Re: [PATCH 1/1] mm: lock VMAs skipped by a failed queue_pages_range()

From: Michal Hocko
Date: Tue Sep 19 2023 - 04:54:20 EST


On Mon 18-09-23 14:16:08, Suren Baghdasaryan wrote:
> When queue_pages_range() encounters an unmovable page, it terminates
> its page walk. This walk, among other things, locks the VMAs in the range.
> This termination might result in some VMAs being left unlock after
> queue_pages_range() completes. Since do_mbind() continues to operate on
> these VMAs despite the failure from queue_pages_range(), it will encounter
> an unlocked VMA.
> This mbind() behavior has been modified several times before and might
> need some changes to either finish the page walk even in the presence
> of unmovable pages or to error out immediately after the failure to
> queue_pages_range(). However that requires more discussions, so to
> fix the immediate issue, explicitly lock the VMAs in the range if
> queue_pages_range() failed.
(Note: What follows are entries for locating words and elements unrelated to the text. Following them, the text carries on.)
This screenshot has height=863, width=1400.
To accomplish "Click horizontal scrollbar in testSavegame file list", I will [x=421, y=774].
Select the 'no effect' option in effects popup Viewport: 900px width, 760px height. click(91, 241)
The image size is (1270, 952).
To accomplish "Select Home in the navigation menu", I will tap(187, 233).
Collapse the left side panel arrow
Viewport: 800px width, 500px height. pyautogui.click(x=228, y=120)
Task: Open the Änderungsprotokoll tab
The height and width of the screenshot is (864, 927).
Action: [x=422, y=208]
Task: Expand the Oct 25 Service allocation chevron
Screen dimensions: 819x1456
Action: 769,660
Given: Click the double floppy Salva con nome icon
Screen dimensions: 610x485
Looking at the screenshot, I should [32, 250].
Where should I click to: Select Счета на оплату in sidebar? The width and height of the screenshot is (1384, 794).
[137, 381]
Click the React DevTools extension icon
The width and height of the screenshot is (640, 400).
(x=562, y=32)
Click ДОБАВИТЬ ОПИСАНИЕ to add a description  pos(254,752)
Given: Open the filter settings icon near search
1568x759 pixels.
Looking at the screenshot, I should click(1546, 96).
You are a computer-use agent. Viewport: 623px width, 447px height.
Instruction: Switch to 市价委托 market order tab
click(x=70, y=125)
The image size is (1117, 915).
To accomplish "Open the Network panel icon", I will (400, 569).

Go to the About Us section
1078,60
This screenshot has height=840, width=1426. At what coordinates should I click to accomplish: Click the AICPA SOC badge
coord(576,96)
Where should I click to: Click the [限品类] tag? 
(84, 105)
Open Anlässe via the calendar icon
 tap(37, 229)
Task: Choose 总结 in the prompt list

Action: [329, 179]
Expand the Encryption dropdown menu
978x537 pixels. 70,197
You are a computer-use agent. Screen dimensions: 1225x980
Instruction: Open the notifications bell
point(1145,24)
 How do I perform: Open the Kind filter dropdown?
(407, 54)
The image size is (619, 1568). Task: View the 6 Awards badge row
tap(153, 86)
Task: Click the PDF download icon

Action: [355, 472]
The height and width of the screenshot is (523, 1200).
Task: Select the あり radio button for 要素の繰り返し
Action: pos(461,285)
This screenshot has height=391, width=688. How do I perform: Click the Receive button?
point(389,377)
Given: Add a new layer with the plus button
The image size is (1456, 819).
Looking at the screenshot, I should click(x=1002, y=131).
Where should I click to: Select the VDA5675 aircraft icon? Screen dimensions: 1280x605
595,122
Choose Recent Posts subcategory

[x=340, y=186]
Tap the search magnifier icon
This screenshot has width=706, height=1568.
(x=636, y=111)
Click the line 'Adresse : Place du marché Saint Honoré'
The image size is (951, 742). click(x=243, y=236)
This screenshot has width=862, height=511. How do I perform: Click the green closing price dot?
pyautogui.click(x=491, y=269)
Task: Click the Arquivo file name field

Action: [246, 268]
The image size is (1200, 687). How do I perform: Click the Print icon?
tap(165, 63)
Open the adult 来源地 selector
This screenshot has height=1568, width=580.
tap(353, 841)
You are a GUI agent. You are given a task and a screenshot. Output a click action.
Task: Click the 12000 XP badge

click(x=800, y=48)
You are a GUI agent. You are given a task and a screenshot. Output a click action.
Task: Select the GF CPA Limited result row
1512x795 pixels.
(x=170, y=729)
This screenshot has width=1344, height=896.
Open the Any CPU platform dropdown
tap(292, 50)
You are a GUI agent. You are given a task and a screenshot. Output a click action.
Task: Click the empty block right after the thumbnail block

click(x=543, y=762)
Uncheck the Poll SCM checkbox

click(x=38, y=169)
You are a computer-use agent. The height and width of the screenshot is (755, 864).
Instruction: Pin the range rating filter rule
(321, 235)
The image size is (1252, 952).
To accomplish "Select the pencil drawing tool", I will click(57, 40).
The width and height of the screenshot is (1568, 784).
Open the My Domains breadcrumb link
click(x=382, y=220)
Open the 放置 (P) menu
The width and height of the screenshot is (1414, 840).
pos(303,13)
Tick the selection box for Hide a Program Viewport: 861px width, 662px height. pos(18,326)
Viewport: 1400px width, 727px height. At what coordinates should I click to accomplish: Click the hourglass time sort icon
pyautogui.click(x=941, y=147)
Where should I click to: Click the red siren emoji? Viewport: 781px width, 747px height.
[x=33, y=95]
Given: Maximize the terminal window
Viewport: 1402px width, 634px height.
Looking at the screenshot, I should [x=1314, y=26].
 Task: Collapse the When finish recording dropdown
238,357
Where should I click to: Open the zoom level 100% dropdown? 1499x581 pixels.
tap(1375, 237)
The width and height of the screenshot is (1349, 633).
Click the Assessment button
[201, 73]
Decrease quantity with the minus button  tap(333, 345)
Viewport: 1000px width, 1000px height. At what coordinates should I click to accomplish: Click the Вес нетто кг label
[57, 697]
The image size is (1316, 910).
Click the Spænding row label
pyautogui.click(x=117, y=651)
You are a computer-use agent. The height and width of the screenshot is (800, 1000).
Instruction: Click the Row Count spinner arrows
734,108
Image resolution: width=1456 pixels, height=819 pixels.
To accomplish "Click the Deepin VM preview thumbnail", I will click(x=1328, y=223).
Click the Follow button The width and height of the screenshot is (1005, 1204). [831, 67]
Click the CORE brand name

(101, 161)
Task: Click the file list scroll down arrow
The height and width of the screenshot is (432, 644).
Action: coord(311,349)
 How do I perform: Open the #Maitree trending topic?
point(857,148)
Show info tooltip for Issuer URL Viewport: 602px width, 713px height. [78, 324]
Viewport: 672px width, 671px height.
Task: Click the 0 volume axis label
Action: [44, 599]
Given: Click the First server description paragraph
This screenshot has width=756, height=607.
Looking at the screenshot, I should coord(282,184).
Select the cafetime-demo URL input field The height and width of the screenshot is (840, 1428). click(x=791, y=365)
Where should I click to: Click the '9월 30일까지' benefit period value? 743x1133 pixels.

The added condition does not save much
> but is added for documentation purposes to understand when this extra
> locking is needed.

The semantic of the walk in this case is really clear as mud. I was
trying to reconstruct the whole picture and it really hurts... Then I
found http://lkml.kernel.org/r/CAHbLzkrmTaqBRmHVdE2kyW57Uoghqd_E+jAXC9cB5ofkhL-uvw@xxxxxxxxxxxxxx
and that helped a lot. Let's keep it a reference at least in the email
thread here for future.

> Fixes: 49b0638502da ("mm: enable page walking API to lock vmas during the walk")
> Reported-by: syzbot+b591856e0f0139f83023@xxxxxxxxxxxxxxxxxxxxxxxxx
> Closes: https://lore.kernel.org/all/000000000000f392a60604a65085@xxxxxxxxxx/
> Signed-off-by: Suren Baghdasaryan <surenb@xxxxxxxxxx>

I cannot say I like the patch (it looks like a potential double locking
unless you realize this lock is special) but considering this might be just
temporal I do not mind.

Acked-by: Michal Hocko <mhocko@xxxxxxxx>

Thanks!

> ---
> mm/mempolicy.c | 3 +++
> 1 file changed, 3 insertions(+)
>
> diff --git a/mm/mempolicy.c b/mm/mempolicy.c
> index 42b5567e3773..cbc584e9b6ca 100644
> --- a/mm/mempolicy.c
> +++ b/mm/mempolicy.c
> @@ -1342,6 +1342,9 @@ static long do_mbind(unsigned long start, unsigned long len,
> vma_iter_init(&vmi, mm, start);
> prev = vma_prev(&vmi);
> for_each_vma_range(vmi, vma, end) {
> + /* If queue_pages_range failed then not all VMAs might be locked */
> + if (ret)
> + vma_start_write(vma);
> err = mbind_range(&vmi, vma, &prev, start, end, new);
> if (err)
> break;
> --
> 2.42.0.459.ge4e396fd5e-goog

--
Michal Hocko
SUSE Labs